On Monday the New York Times reports that Ai was able to meet with his wife, Lu Qing, who apparently confirms that Ai looks well enough and that conditions of his detention are not all that bad. This isn’t to say that its enjoyable to be in prison, even if prison is some form of ‘house arrest.’ It might suggest, though, that reports of Ai’s torture and forced confession, such as those appearing in Epoch Times, might be a bit overstated （艾未未受酷刑认罪？中国人权揭黑幕). Ai, in the 30-minute (and no doubt well-supervised) meeting, showed particular concern about the health of his mother. His mother, in turn, responded to reporters, as the NYT’s has it:
Mr. Ai’s mother said on Monday that she was relieved to learn that her son
appears to be in good health but she said the family remains in the dark
about why authorities are holding the activist.
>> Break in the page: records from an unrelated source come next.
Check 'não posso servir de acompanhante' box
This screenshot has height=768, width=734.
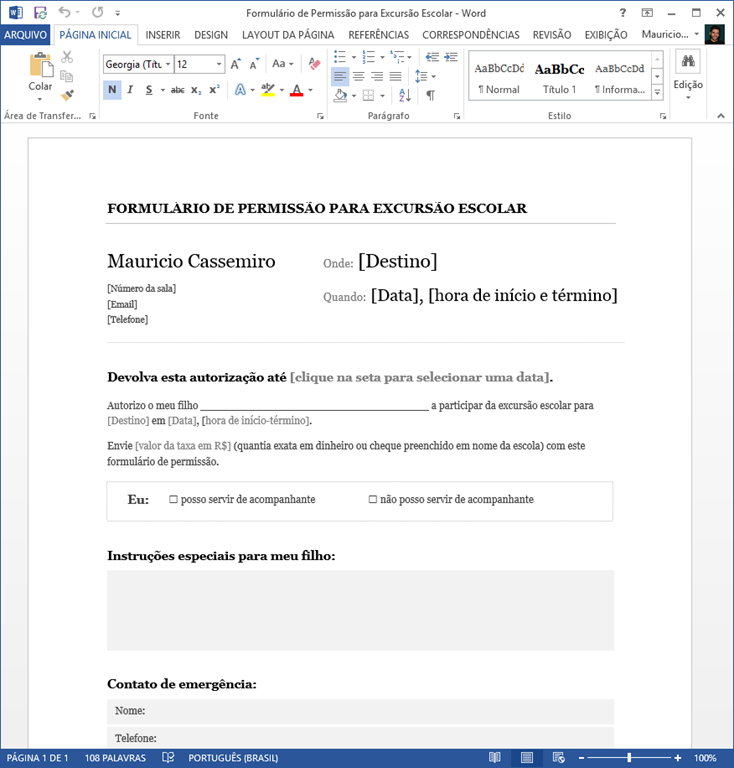pos(373,499)
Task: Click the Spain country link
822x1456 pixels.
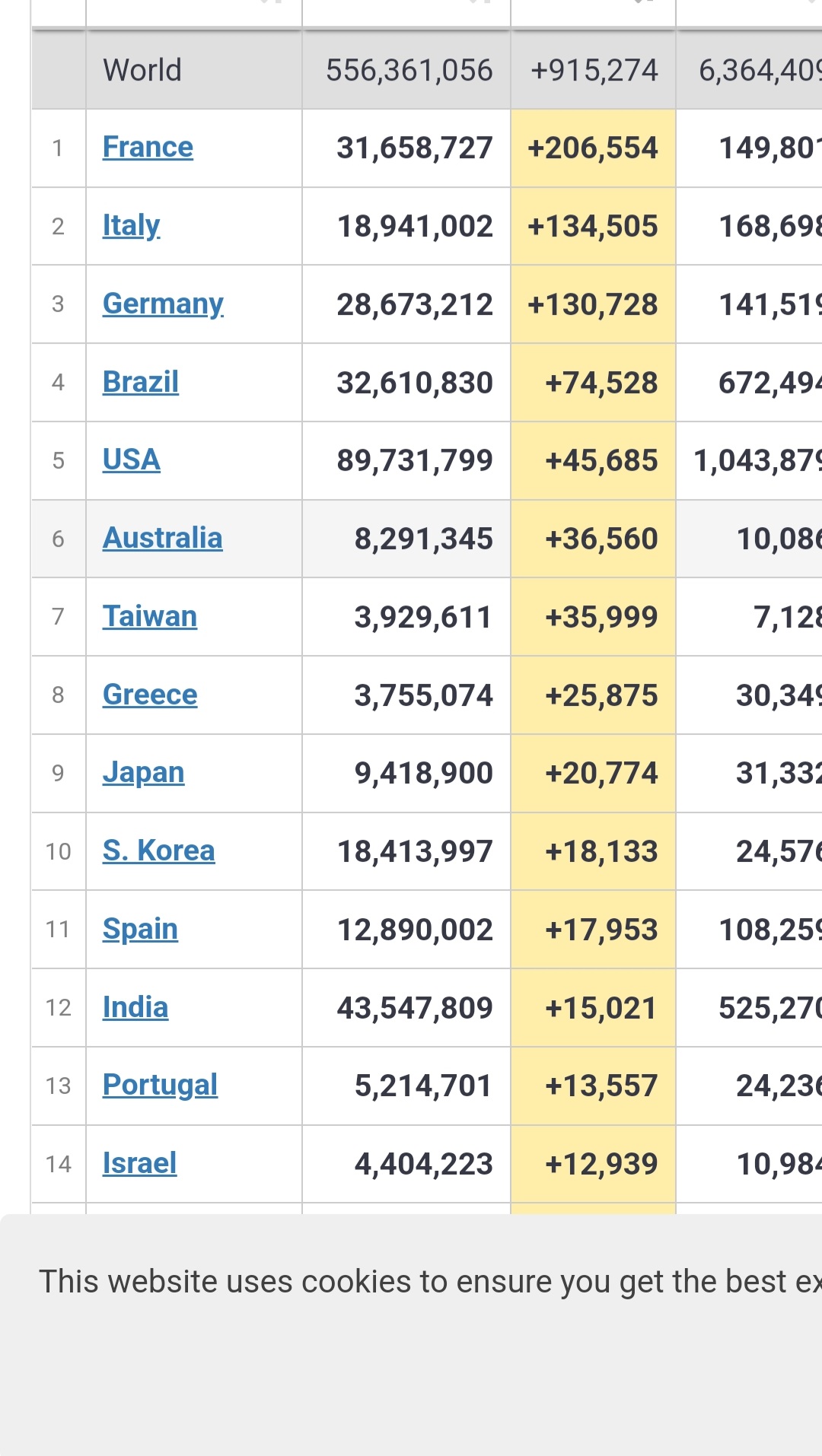Action: point(140,929)
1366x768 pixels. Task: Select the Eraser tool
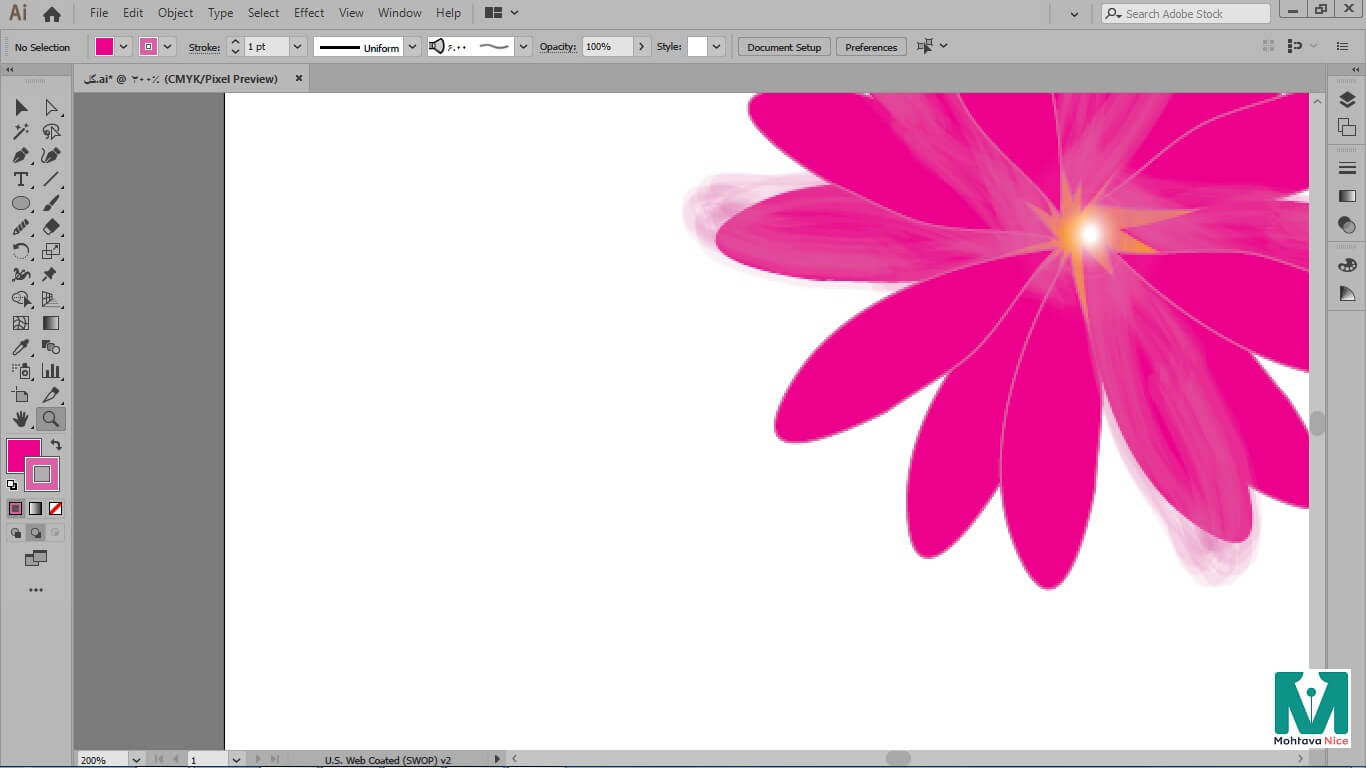coord(51,228)
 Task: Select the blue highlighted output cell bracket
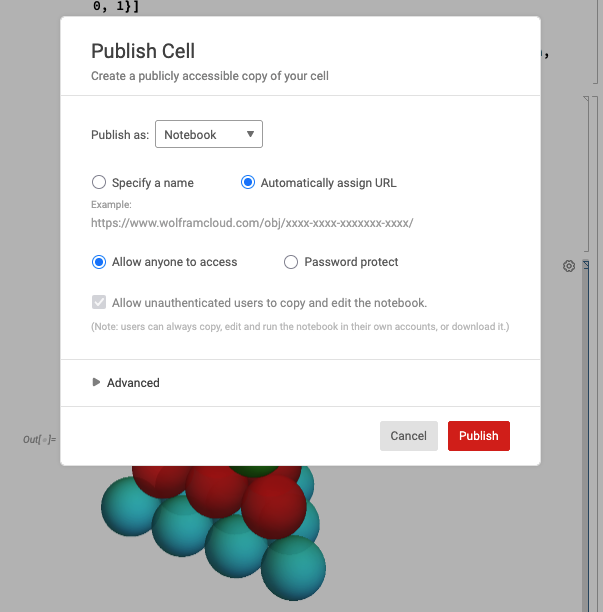pyautogui.click(x=587, y=400)
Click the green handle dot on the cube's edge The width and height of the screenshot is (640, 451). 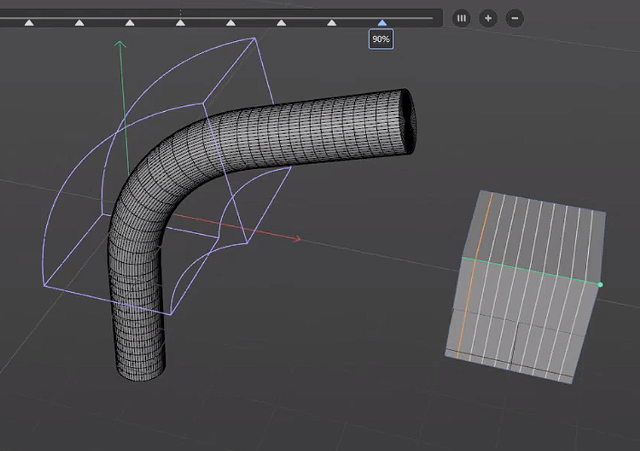[600, 285]
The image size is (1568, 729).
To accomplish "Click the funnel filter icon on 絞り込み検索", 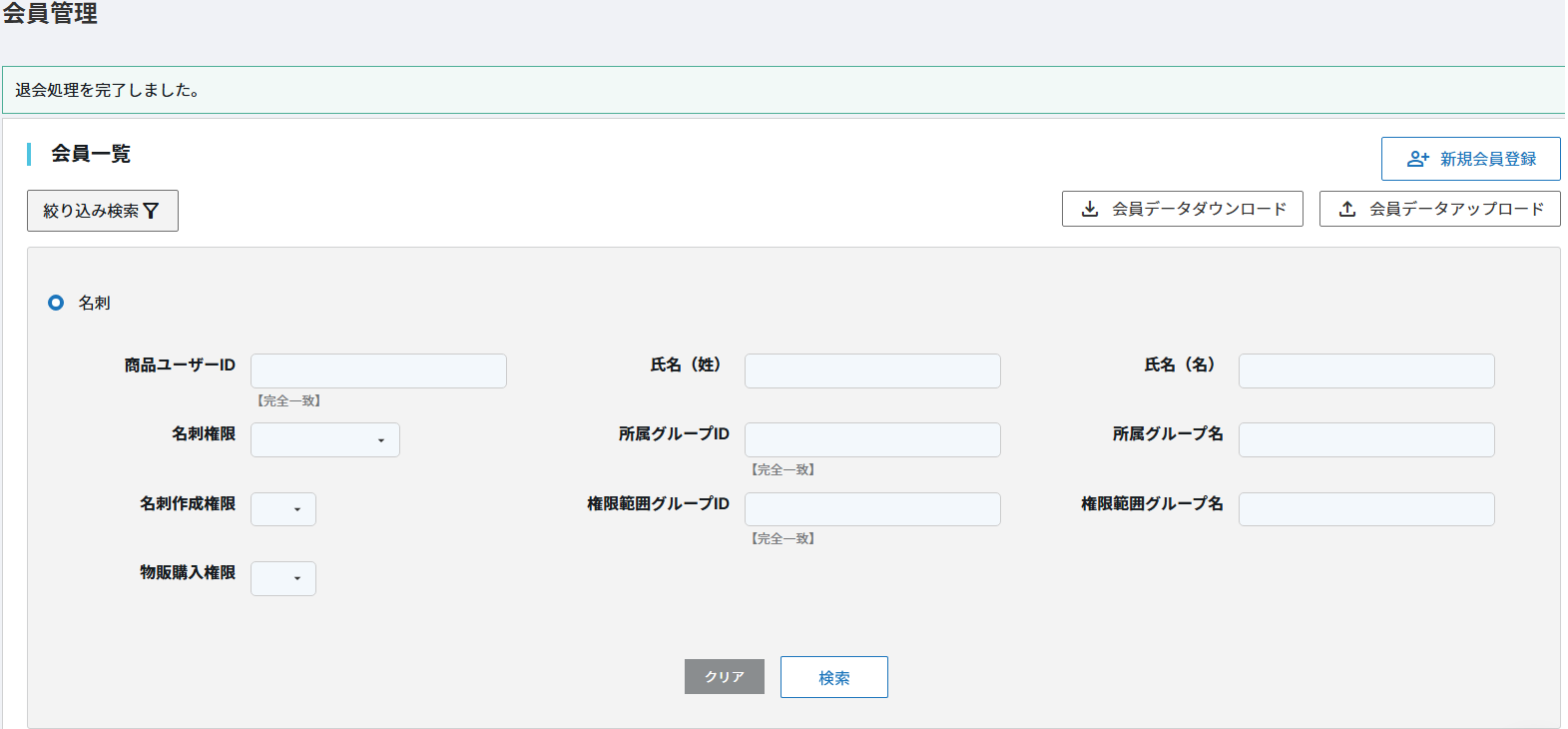I will [152, 211].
“It is a huge relief to know that he was not tortured,” Gao Ying, 78, said
in a telephone interview. She said Ms. Lu told her that “Weiwei seemed
healthy and calm² and that ³they seem to be treating him a civilized way.”
Ai’s family’s prominent position in the PRC government actually predates the PRC, and, perhaps, will outlive it as well. The focus here on Ai’s wife and mother is indicative of their ongoing stature, an influence best exerted, I expect, behind the scenes.